[Collected data entries]
= Beginning of Section =

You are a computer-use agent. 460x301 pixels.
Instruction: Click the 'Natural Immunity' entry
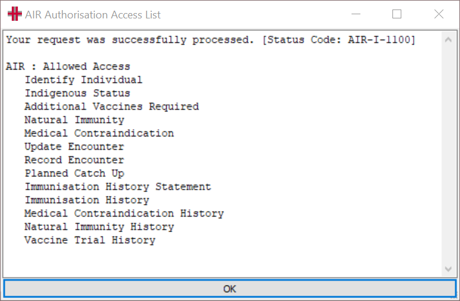74,120
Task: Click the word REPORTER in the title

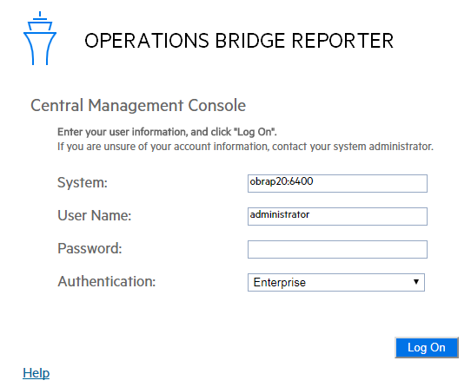Action: 342,41
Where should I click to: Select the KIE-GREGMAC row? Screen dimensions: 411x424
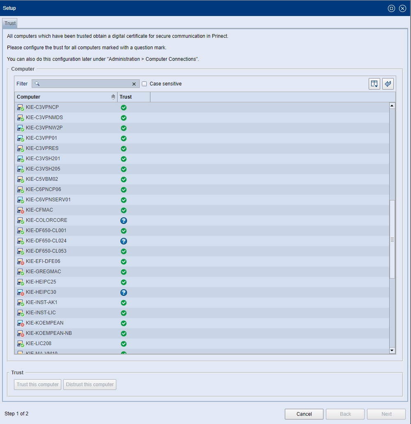[x=43, y=272]
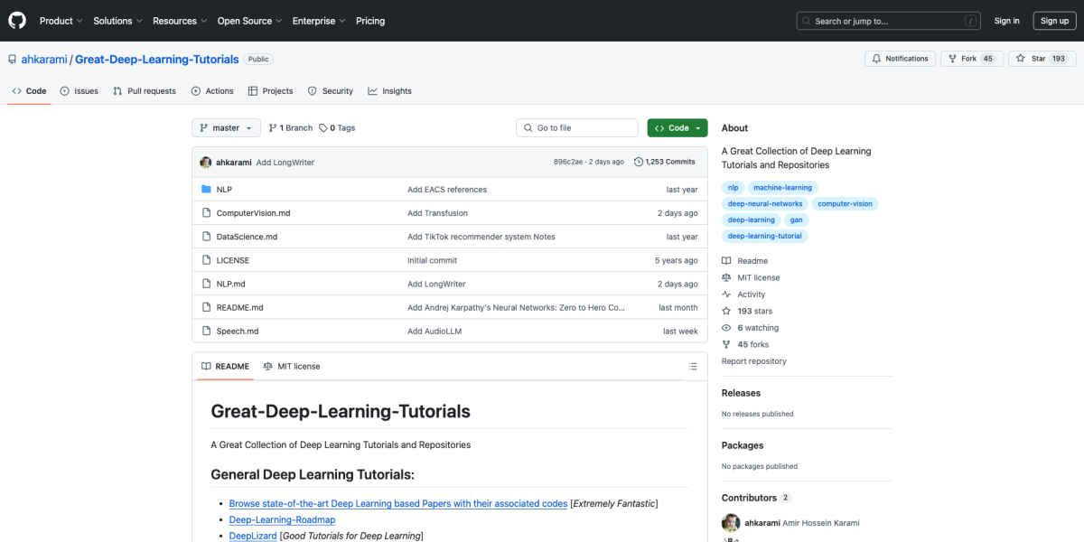Select the Security tab
Image resolution: width=1084 pixels, height=542 pixels.
coord(331,90)
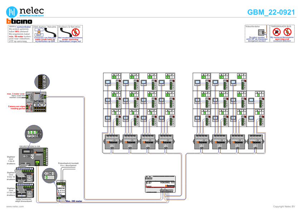Click the video monitor icon in top-right info box
The width and height of the screenshot is (301, 213).
pyautogui.click(x=261, y=33)
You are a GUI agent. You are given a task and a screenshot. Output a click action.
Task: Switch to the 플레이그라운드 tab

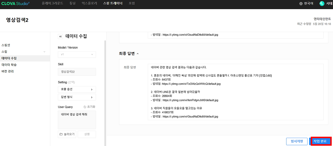click(x=53, y=4)
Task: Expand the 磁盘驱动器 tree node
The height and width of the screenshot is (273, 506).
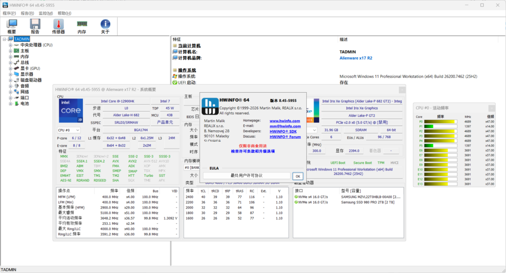Action: (x=10, y=80)
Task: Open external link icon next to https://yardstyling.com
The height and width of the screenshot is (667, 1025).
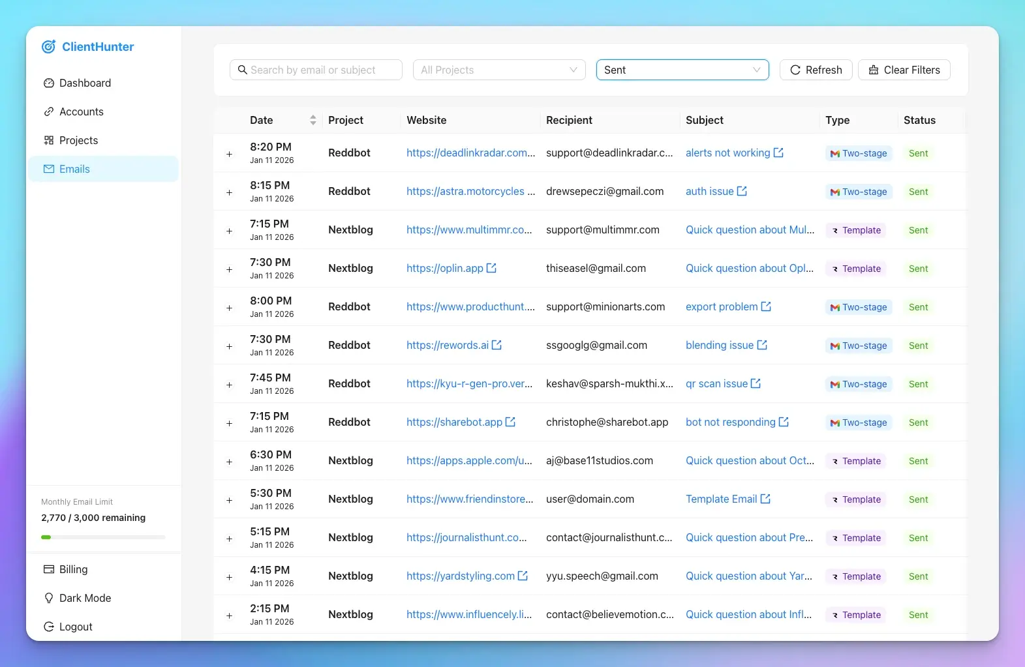Action: 523,576
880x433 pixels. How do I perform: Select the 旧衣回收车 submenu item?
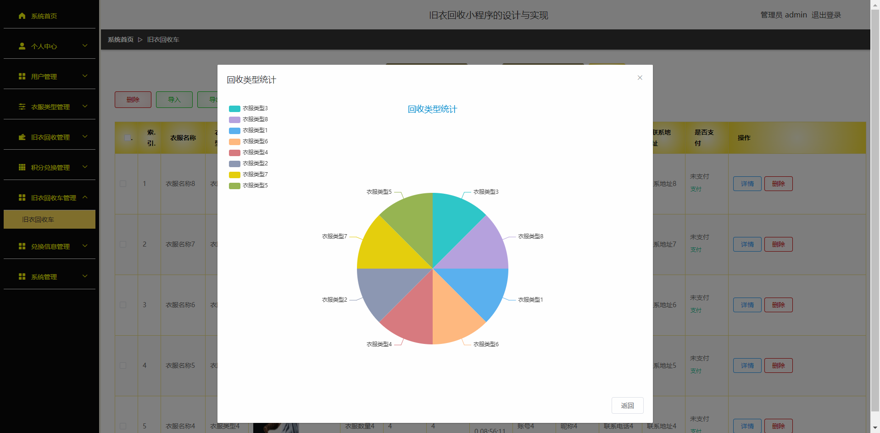point(50,219)
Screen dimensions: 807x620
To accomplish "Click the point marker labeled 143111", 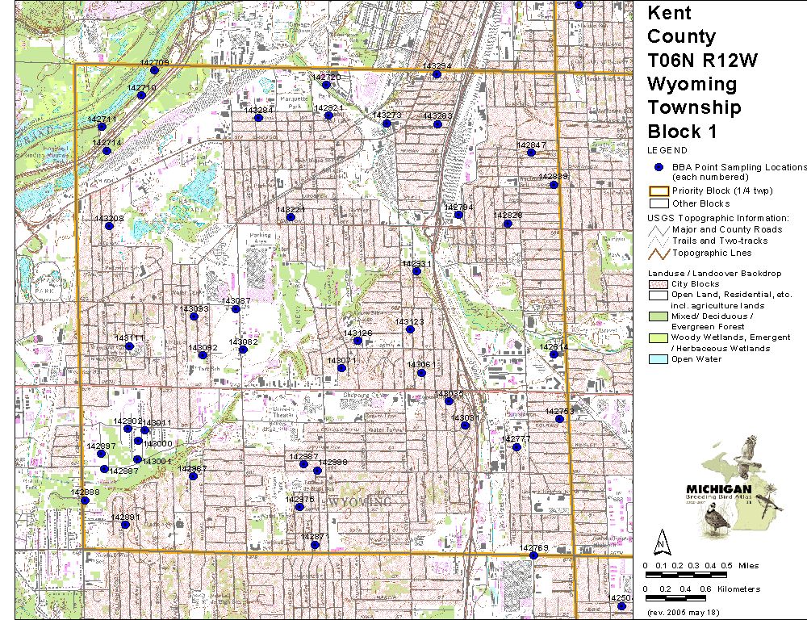I will coord(129,346).
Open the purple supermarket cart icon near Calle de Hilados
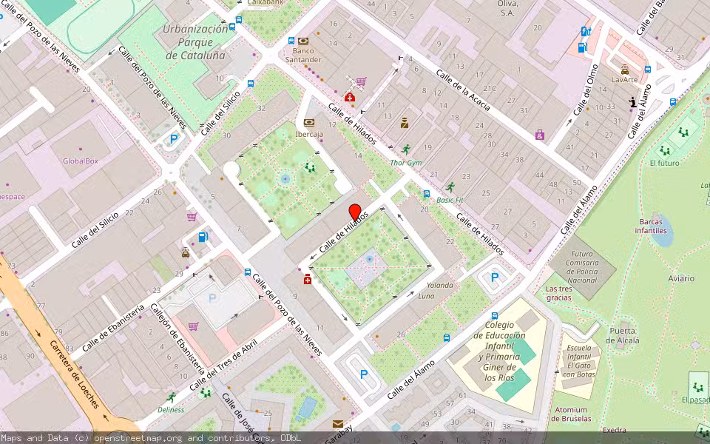The image size is (710, 444). click(362, 80)
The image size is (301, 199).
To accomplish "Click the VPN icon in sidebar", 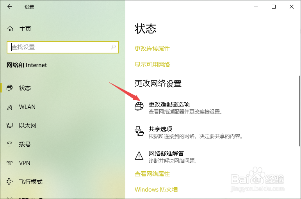I will point(10,163).
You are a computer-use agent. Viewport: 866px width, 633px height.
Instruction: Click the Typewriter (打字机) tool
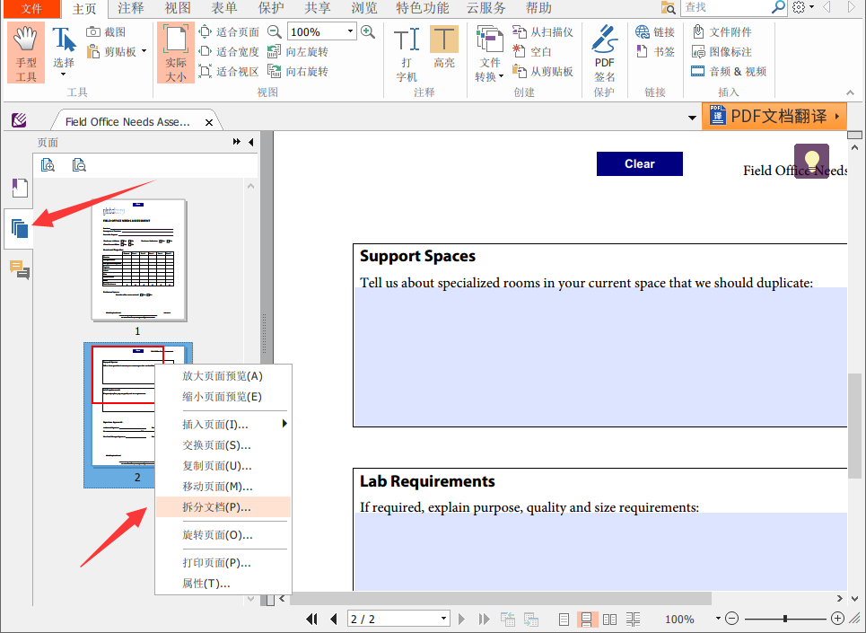pyautogui.click(x=407, y=53)
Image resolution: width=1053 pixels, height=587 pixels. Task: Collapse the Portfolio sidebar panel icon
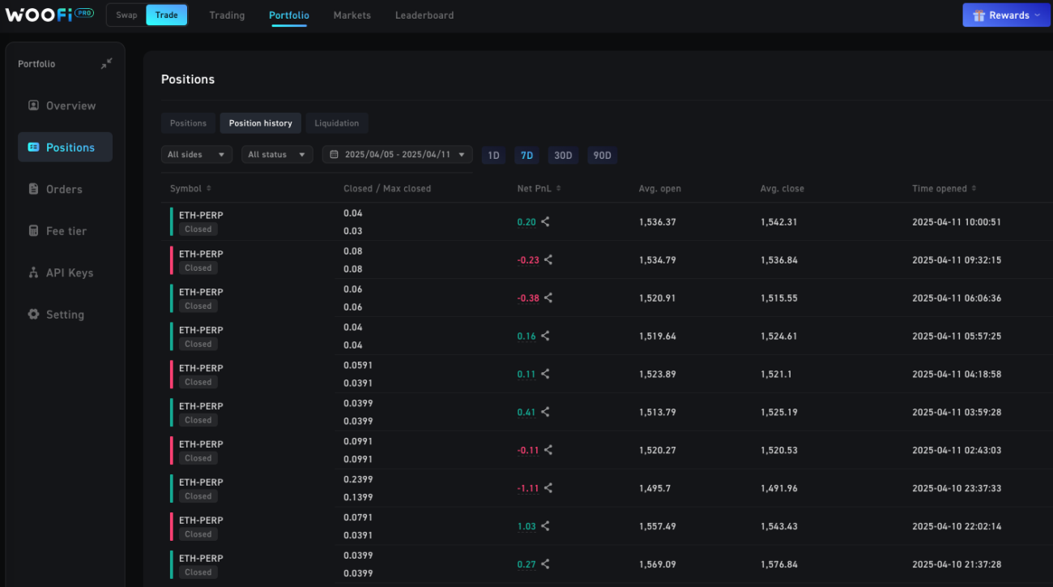pos(106,64)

= End of Section =

• [WORK TO BE COMPLETED] Reproduce all lines from the records above that include the word "computer".

• [RESPONSE TO THE TASK]
You are a computer-use agent. 460x301 pixels.
You are a computer-use agent. Viewport: 866px width, 633px height.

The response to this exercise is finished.